Down's Syndrome Association
- Abbreviation: DSA
- Formation: 1970
- Legal status: registered charity (registered in England No. 1061474) and company (no. 3310024)
- Headquarters: London
- Location: Teddington;
- Region served: United Kingdom
- Chief Executive: Carol Boys
- Main organ: DSA Journal (twice a year)
- Budget: £2.2 million
- Website: www.downs-syndrome.org.uk

= Down's Syndrome Association =

British charity

The Down's Syndrome Association (DSA) is a British charity which describes itself as being the only organisation in the United Kingdom that focuses solely on all aspects of living successfully with Down's syndrome.

The Association states its mission as being: to provide information and support for people with Down's syndrome, their families and carers, and the professionals who work with them; to strive to improve knowledge of the condition; and to champion the rights of people with Down's syndrome.

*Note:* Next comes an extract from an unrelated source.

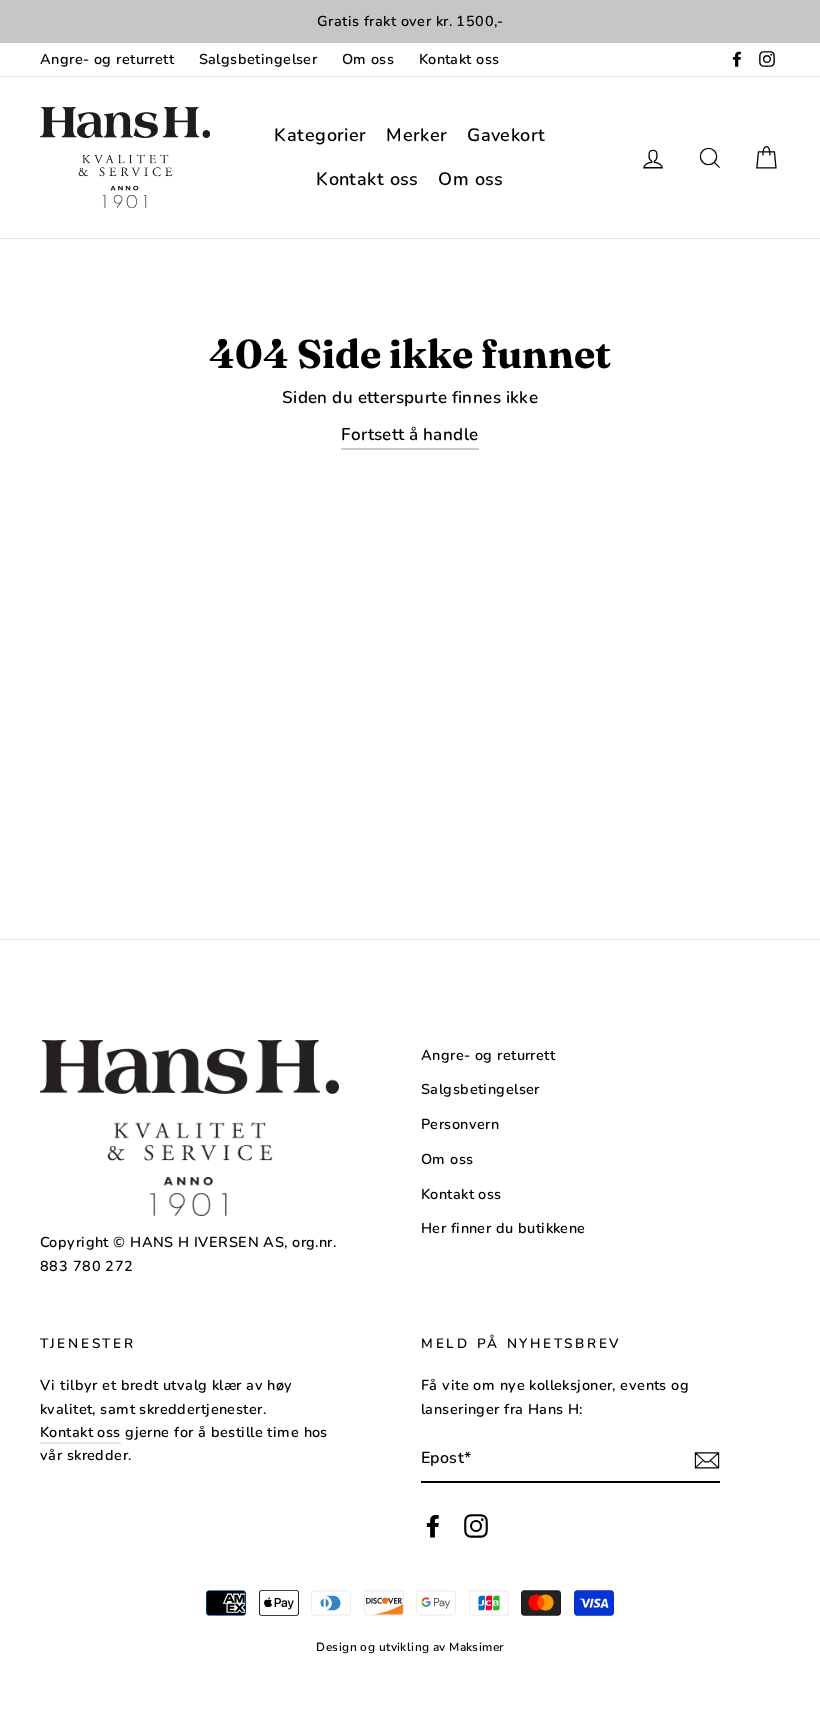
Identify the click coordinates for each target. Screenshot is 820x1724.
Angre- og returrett (107, 59)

The Association was founded in 1970 by Rex Brinkworth as a local group and now has 20,000 members and about 126 local groups. Its headquarters is at the Langdon Down Centre, formerly Normansfield Hospital, built as a private hospital by John Langdon Down, the "Father of Down's Syndrome".

The Langdon Down Centre includes the Langdon Down Museum of Learning Disability about the history of treating people with learning disabilities, and the Normansfield Theatre.

Former footballer Kevin Kilbane, whose elder daughter has Down's syndrome, is a patron of the charity.